My current Django project deals with resume files in Word/PDF format. In order to show a web preview of the file, it's necessary to translate these files to plain HTML. While this was sometimes a pain in the past, I've recently found that it's relatively easy with standard Linux tools.

AbiWord is a general purpose word processor for Linux. It has pretty good support for Word files, as well as many other formats such as PDF, RTF, etc. Usually it's invoked as a GUI app, just like Microsoft Word. However, being a Linux app, there is also good command-line support.

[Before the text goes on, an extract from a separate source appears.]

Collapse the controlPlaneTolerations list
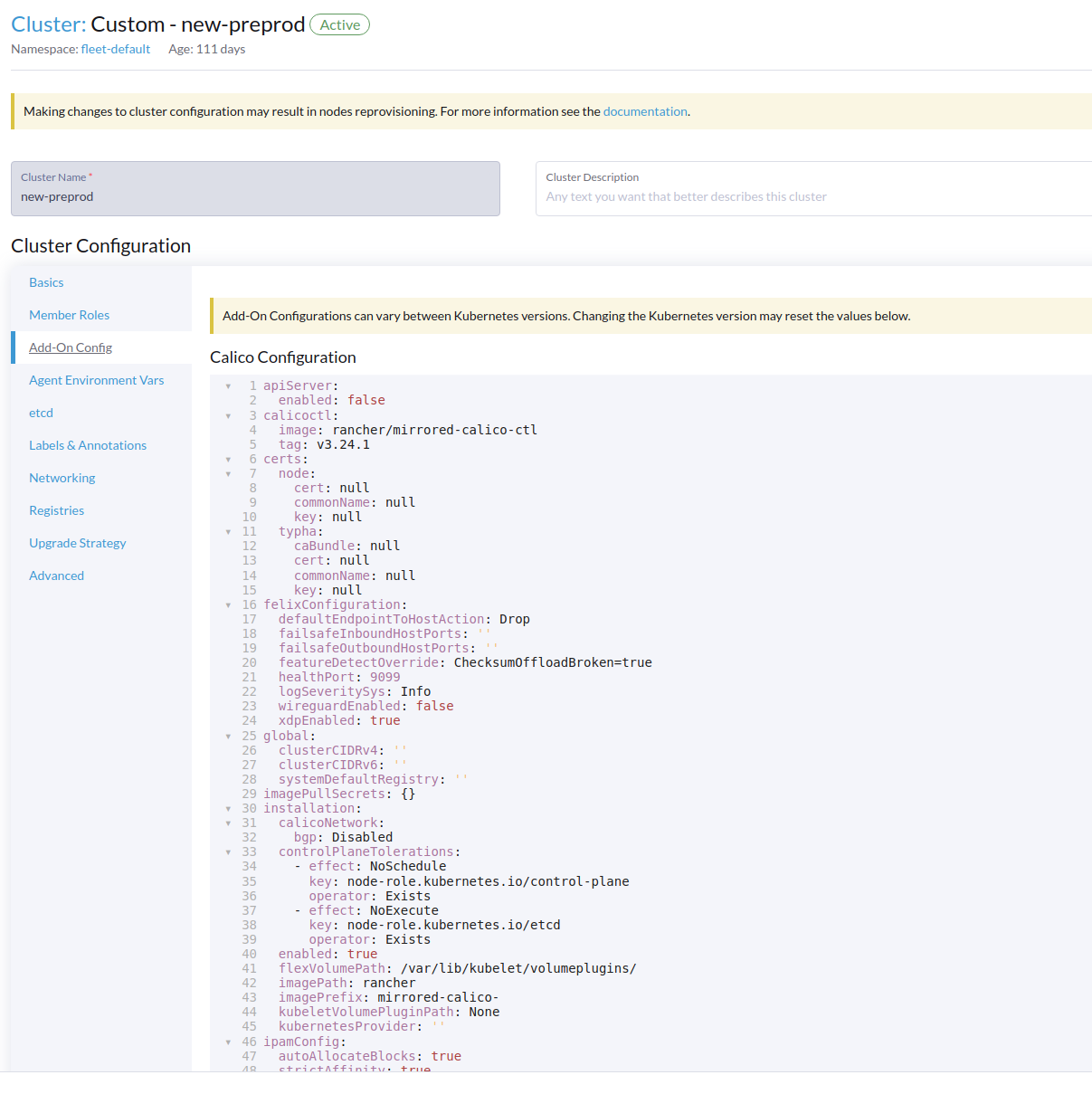The image size is (1092, 1094). (228, 851)
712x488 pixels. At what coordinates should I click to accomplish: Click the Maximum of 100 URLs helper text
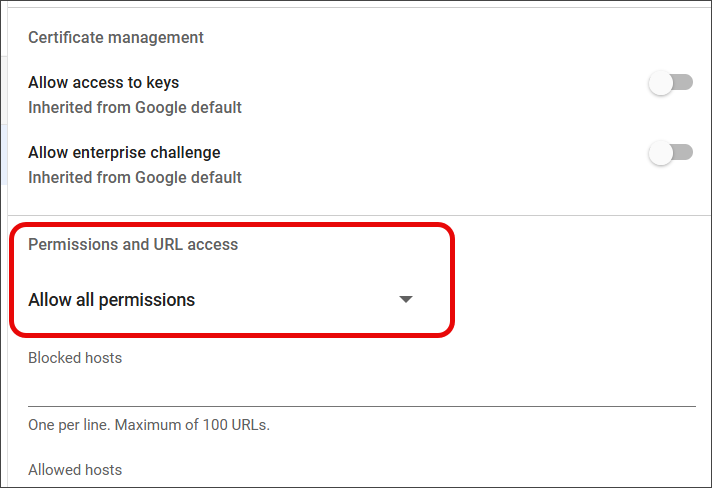[192, 424]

One of the things you can do from the command line is convert files from one format to another. Here is a quick example:

# print the HTML translation of a DOC file to the console
abiword -t output.html resume.doc; cat output.html

It's also relatively simple to invoke this from Python, using the standard libraries.

import subprocess
import os
import uuid

def document_to_html(file_path):
    tmp = "/tmp"
    guid = str(uuid.uuid1())
    # convert the file, using a temporary file w/ a random name
    command = "abiword -t %(tmp)s/%(guid)s.html %(file_path)s; cat %(tmp)s/%(guid)s.html" % locals()
    p = subprocess.Popen(command, stdout=subprocess.PIPE, stderr=subprocess.PIPE, shell=True, cwd=os.path.join(settings.PROJECT_DIR, "website/templates"))
    error = p.stderr.readlines()
    if error:
        raise Exception("".join(error))
    html = p.stdout.readlines()
    return "".join(html)

AbiWord produces fairly clean HTML. If you want to scrub it even more, I would suggest something like BeautifulSoup.